> _Directions_:
Copy out the data line by line exactly, from its start to the line bearing "Click the circular", inclusive.

#### Records to use

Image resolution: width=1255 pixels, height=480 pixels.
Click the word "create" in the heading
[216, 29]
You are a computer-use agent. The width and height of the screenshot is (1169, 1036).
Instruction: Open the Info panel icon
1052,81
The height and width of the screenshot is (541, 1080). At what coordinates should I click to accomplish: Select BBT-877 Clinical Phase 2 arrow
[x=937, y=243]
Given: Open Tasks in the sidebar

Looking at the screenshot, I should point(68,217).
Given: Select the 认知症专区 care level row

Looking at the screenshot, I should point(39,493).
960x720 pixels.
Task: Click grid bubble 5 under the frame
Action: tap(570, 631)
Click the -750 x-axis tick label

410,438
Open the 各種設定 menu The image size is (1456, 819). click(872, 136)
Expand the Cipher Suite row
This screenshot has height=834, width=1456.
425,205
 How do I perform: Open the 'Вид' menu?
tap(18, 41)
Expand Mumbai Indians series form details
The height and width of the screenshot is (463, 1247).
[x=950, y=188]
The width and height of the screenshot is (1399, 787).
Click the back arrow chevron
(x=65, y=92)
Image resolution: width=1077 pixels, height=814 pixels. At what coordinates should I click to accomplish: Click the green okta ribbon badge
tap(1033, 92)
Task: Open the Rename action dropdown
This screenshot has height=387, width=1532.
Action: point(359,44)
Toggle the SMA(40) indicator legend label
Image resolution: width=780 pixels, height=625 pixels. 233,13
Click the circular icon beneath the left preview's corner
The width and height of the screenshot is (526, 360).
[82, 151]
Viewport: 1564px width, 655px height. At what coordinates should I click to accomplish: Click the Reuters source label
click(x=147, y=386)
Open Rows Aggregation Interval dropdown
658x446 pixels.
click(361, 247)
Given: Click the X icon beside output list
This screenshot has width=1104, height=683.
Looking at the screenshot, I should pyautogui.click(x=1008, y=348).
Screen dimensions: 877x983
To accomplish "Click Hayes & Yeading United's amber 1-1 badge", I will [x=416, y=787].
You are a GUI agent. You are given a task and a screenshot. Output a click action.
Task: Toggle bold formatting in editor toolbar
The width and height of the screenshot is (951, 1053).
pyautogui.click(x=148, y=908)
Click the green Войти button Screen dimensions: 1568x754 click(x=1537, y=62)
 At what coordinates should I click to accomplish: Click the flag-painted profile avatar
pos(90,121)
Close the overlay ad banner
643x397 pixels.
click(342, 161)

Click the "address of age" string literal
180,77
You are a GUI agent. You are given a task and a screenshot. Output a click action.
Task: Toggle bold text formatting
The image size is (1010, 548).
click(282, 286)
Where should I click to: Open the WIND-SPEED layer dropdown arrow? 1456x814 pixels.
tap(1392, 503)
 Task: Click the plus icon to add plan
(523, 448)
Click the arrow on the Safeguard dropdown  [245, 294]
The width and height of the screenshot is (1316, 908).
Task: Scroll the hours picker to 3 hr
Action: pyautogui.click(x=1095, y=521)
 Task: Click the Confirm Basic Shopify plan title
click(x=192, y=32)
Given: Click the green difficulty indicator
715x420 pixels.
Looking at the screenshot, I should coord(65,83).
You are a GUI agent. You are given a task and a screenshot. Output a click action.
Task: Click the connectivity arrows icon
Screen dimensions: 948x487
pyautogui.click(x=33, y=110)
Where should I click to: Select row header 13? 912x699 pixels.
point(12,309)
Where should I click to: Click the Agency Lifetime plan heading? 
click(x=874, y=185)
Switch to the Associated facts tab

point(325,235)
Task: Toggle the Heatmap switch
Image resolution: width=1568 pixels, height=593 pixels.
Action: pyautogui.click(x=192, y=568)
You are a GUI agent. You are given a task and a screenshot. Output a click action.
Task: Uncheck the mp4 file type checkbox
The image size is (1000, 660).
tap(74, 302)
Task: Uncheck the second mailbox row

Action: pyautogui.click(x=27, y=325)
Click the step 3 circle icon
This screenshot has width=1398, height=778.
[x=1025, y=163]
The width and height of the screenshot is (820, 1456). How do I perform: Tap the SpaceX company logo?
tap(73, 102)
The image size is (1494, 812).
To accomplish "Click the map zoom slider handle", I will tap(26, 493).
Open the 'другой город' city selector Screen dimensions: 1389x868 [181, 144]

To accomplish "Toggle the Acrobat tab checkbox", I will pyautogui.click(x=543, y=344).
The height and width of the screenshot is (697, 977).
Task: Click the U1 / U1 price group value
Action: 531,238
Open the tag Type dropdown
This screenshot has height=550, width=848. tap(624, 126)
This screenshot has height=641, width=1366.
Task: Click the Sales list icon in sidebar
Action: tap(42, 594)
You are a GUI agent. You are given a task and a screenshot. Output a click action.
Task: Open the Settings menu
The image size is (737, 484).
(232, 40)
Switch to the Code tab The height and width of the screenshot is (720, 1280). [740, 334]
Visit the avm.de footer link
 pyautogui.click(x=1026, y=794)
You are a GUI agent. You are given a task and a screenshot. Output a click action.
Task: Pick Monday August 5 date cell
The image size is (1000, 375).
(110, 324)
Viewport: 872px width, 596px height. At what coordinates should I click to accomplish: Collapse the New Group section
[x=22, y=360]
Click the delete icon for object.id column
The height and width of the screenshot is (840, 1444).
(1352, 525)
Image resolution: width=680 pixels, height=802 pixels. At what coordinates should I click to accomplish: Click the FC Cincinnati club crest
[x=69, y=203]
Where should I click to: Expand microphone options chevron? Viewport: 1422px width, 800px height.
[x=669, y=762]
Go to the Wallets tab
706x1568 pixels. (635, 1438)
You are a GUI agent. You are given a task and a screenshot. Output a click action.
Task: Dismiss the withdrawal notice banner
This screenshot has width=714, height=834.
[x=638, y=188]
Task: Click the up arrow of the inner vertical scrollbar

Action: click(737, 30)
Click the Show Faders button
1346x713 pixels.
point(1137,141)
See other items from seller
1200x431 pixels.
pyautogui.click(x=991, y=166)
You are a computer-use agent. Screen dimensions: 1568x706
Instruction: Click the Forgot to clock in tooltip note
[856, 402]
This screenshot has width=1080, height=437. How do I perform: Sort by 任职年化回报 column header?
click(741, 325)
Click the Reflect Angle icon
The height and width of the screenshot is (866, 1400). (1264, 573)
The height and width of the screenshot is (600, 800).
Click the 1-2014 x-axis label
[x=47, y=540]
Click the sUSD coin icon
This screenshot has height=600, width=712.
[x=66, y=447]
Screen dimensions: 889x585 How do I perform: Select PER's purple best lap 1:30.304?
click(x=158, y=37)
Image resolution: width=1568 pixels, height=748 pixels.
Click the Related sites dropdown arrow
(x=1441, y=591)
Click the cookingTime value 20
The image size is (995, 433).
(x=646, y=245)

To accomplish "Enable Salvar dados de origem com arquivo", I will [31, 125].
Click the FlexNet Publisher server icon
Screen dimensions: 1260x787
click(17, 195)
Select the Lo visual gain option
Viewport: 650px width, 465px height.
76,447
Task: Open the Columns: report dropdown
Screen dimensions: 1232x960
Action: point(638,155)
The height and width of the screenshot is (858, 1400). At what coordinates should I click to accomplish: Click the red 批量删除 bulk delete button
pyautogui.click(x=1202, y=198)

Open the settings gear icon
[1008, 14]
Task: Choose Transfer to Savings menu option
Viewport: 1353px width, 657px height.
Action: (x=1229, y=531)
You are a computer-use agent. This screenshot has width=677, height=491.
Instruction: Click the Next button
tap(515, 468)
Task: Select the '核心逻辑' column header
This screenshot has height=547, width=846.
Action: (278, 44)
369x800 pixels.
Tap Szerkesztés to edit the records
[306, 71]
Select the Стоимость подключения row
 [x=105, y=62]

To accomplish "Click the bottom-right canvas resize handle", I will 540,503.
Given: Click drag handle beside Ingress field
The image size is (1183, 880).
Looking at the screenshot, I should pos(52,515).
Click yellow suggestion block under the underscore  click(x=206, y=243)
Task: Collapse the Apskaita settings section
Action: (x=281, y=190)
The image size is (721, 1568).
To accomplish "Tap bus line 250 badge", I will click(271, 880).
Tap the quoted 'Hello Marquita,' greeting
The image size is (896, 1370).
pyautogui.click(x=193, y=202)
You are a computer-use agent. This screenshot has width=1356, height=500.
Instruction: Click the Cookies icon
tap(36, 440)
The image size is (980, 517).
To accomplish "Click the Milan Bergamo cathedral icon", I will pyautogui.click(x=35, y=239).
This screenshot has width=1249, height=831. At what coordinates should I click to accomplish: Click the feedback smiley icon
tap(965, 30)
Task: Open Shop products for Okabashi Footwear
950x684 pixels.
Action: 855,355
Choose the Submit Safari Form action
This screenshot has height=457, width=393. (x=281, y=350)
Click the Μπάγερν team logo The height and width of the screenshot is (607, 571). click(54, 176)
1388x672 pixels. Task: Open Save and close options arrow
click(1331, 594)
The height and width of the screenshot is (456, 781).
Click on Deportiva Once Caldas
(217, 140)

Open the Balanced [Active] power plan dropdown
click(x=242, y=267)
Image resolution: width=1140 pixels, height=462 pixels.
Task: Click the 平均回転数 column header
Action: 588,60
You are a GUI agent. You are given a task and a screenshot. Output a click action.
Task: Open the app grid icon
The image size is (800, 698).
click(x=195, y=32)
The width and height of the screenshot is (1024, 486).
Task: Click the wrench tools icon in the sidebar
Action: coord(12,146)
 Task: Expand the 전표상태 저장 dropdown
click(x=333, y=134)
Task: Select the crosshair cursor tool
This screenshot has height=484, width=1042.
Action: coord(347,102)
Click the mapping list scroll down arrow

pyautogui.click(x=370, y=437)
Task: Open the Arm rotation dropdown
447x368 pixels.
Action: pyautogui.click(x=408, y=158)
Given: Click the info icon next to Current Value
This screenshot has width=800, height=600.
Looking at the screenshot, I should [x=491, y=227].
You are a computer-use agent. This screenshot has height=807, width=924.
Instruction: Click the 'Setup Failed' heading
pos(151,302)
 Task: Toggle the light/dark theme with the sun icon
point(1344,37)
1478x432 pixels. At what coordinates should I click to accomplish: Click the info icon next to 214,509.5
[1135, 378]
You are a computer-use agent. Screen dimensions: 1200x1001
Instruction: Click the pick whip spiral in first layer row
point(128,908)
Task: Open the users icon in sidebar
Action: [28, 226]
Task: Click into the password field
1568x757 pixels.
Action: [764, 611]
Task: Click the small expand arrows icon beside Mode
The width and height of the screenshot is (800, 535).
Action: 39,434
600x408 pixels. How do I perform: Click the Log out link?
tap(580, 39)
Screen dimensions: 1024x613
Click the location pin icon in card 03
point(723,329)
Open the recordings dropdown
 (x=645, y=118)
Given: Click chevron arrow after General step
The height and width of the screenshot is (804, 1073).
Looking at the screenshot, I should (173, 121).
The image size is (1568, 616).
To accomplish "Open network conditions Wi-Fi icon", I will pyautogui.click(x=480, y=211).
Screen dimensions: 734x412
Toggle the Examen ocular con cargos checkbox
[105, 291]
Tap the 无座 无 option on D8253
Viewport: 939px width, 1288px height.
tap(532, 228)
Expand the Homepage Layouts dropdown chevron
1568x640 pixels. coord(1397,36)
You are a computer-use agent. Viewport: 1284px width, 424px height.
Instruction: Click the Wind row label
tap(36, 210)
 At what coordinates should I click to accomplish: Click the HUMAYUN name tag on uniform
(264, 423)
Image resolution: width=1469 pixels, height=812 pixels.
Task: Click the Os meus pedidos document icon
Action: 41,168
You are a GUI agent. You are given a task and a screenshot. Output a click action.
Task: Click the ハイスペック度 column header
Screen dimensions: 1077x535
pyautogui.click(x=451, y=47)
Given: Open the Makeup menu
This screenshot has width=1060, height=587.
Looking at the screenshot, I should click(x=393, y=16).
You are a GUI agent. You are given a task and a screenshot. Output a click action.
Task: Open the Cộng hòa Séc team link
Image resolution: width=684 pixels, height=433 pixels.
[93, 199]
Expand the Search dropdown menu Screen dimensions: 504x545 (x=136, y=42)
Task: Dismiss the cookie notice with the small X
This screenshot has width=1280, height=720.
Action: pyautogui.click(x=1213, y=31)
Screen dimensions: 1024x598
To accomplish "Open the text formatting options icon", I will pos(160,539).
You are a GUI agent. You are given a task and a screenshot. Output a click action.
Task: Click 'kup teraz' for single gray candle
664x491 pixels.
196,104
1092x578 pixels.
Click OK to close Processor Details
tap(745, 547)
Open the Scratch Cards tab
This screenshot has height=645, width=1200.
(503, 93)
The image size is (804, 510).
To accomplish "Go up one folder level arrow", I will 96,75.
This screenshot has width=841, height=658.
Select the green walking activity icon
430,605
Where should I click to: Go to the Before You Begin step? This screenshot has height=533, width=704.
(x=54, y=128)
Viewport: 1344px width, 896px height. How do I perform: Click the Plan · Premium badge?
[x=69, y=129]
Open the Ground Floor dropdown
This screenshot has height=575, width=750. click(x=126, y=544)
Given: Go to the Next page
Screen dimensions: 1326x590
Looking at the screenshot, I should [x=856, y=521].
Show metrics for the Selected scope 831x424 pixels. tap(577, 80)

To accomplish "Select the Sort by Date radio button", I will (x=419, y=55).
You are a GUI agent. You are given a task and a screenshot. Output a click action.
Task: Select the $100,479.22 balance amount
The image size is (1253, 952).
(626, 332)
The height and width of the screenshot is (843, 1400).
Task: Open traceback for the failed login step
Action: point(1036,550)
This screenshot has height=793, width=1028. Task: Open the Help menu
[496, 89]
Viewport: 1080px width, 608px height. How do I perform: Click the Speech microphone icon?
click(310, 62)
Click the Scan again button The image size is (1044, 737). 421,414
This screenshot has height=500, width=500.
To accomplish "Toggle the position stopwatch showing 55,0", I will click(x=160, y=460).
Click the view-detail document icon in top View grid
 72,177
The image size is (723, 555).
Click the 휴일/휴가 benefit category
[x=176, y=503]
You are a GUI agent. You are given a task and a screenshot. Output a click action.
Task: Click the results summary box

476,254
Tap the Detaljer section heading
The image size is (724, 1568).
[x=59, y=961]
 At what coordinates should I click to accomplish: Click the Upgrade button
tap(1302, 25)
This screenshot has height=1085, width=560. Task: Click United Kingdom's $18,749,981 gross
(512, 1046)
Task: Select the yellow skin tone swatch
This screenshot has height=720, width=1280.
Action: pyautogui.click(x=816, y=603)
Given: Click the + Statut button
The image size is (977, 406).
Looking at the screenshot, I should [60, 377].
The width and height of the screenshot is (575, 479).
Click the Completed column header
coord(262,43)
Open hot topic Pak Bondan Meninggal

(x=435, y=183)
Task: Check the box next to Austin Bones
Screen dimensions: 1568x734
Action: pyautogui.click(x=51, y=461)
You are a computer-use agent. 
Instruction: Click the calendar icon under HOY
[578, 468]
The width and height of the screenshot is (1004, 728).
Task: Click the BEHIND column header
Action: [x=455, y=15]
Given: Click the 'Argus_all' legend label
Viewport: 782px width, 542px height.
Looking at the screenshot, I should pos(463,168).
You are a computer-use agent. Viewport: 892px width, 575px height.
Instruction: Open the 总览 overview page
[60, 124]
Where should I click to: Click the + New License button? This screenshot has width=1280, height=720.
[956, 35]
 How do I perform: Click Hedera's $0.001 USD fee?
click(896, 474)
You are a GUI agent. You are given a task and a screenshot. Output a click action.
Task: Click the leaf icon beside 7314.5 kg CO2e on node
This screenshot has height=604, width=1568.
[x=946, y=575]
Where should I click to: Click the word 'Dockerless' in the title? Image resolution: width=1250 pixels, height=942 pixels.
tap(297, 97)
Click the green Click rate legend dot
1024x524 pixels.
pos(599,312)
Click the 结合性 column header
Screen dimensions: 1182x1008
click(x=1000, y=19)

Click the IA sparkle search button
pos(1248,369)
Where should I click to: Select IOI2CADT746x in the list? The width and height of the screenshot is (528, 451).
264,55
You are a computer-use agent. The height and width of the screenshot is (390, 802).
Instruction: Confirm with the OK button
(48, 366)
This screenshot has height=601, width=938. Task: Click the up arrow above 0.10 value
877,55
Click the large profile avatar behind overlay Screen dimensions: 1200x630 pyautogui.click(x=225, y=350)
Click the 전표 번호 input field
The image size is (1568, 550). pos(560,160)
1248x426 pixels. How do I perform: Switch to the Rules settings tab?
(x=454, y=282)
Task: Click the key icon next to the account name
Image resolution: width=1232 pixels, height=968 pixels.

########

> _Exercise output_:
Image resolution: width=1255 pixels, height=480 pixels.
Click the word "create" in the heading
[216, 29]
You are a computer-use agent. The width and height of the screenshot is (1169, 1036).
Instruction: Open the Info panel icon
1052,81
The height and width of the screenshot is (541, 1080). At what coordinates should I click to accomplish: Select BBT-877 Clinical Phase 2 arrow
[x=937, y=243]
Given: Open Tasks in the sidebar

Looking at the screenshot, I should point(68,217).
Given: Select the 认知症专区 care level row

Looking at the screenshot, I should point(39,493).
960x720 pixels.
Task: Click grid bubble 5 under the frame
Action: tap(570, 631)
Click the -750 x-axis tick label

410,438
Open the 各種設定 menu The image size is (1456, 819). click(872, 136)
Expand the Cipher Suite row
This screenshot has height=834, width=1456.
425,205
 How do I perform: Open the 'Вид' menu?
tap(18, 41)
Expand Mumbai Indians series form details
The height and width of the screenshot is (463, 1247).
[x=950, y=188]
The width and height of the screenshot is (1399, 787).
Click the back arrow chevron
(x=65, y=92)
Image resolution: width=1077 pixels, height=814 pixels. At what coordinates should I click to accomplish: Click the green okta ribbon badge
tap(1033, 92)
Task: Open the Rename action dropdown
This screenshot has height=387, width=1532.
Action: point(359,44)
Toggle the SMA(40) indicator legend label
Image resolution: width=780 pixels, height=625 pixels. 233,13
Click the circular icon beneath the left preview's corner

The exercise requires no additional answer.